> _MATERIAL FOR THE TASK_
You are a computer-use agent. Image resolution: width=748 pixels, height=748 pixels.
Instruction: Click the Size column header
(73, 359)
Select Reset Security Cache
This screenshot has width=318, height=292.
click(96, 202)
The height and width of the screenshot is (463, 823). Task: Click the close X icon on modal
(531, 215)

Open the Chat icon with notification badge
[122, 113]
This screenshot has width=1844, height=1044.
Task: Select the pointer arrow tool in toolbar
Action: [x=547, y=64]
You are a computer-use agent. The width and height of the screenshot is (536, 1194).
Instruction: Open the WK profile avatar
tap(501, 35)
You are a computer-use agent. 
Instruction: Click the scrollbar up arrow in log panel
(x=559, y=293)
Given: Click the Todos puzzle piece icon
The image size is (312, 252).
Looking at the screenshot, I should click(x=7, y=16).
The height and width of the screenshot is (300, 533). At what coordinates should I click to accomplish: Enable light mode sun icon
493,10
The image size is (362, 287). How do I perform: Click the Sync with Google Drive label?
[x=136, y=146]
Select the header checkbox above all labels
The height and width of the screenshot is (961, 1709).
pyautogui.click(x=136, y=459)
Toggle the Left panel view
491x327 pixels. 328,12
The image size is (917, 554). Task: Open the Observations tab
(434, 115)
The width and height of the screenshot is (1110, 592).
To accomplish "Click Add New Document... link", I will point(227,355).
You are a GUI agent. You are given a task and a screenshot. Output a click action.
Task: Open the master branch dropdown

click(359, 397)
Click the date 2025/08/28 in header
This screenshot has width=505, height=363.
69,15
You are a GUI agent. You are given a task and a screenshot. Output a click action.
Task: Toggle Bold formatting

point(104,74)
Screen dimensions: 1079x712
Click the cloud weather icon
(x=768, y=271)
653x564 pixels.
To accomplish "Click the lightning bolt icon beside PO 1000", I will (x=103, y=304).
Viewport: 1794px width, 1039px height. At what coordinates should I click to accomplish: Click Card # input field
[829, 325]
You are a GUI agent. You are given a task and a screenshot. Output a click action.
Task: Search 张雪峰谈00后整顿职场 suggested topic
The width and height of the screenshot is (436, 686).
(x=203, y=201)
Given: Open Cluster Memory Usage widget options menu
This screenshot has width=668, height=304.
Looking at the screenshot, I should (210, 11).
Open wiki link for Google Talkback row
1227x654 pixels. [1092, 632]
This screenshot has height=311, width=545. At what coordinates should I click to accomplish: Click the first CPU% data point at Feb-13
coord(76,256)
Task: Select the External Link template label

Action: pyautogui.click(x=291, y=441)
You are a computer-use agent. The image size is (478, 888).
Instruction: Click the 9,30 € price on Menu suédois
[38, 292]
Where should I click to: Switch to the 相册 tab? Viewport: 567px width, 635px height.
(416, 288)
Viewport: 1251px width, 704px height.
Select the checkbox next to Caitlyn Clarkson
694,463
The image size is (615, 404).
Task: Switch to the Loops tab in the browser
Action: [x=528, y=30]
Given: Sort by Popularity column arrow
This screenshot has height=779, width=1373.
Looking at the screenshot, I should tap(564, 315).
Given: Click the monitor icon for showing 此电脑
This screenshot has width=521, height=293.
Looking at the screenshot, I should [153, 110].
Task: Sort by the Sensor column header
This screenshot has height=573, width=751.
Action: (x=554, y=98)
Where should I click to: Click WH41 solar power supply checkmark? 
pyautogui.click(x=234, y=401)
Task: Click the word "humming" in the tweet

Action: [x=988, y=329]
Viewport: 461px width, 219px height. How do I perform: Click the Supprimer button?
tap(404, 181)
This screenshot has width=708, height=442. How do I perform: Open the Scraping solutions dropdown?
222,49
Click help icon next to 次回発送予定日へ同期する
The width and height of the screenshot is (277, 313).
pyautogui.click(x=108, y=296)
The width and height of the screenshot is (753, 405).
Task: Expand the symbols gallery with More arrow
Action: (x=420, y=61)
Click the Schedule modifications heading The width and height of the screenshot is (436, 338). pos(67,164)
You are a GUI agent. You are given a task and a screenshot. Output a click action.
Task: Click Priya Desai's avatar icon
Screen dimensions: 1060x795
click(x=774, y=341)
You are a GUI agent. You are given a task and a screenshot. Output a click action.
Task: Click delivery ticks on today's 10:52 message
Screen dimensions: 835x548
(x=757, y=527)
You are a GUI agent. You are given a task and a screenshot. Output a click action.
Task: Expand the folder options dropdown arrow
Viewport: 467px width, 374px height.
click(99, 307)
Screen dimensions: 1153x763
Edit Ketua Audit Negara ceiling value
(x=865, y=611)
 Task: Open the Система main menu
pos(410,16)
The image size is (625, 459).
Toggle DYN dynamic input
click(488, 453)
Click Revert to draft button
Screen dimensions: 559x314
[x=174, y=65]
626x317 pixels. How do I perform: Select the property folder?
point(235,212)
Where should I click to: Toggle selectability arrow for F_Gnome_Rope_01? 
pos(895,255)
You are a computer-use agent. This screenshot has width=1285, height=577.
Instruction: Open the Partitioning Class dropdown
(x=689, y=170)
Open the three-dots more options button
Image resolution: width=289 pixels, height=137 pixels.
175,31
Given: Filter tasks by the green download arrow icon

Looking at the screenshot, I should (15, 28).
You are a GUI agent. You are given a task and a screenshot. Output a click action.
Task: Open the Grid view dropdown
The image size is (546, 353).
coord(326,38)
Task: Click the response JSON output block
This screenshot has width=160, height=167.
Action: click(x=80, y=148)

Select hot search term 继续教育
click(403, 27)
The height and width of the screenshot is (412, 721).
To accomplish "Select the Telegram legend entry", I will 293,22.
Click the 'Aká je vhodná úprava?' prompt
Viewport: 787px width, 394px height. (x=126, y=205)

> _SHORT TASK_
Copy out the records again word for word, from the line with "The image size is (362, 287)." to the line with "1227x654 pixels. [1092, 632]", including both of those lines.

> _EXERCISE ANSWER_
The image size is (362, 287). How do I perform: Click the Sync with Google Drive label?
[x=136, y=146]
Select the header checkbox above all labels
The height and width of the screenshot is (961, 1709).
pyautogui.click(x=136, y=459)
Toggle the Left panel view
491x327 pixels. 328,12
The image size is (917, 554). Task: Open the Observations tab
(434, 115)
The width and height of the screenshot is (1110, 592).
To accomplish "Click Add New Document... link", I will point(227,355).
You are a GUI agent. You are given a task and a screenshot. Output a click action.
Task: Open the master branch dropdown

click(359, 397)
Click the date 2025/08/28 in header
This screenshot has width=505, height=363.
69,15
You are a GUI agent. You are given a task and a screenshot. Output a click action.
Task: Toggle Bold formatting

point(104,74)
Screen dimensions: 1079x712
Click the cloud weather icon
(x=768, y=271)
653x564 pixels.
To accomplish "Click the lightning bolt icon beside PO 1000", I will (x=103, y=304).
Viewport: 1794px width, 1039px height. At what coordinates should I click to accomplish: Click Card # input field
[829, 325]
You are a GUI agent. You are given a task and a screenshot. Output a click action.
Task: Search 张雪峰谈00后整顿职场 suggested topic
The width and height of the screenshot is (436, 686).
(x=203, y=201)
Given: Open Cluster Memory Usage widget options menu
This screenshot has width=668, height=304.
Looking at the screenshot, I should (210, 11).
Open wiki link for Google Talkback row
1227x654 pixels. [1092, 632]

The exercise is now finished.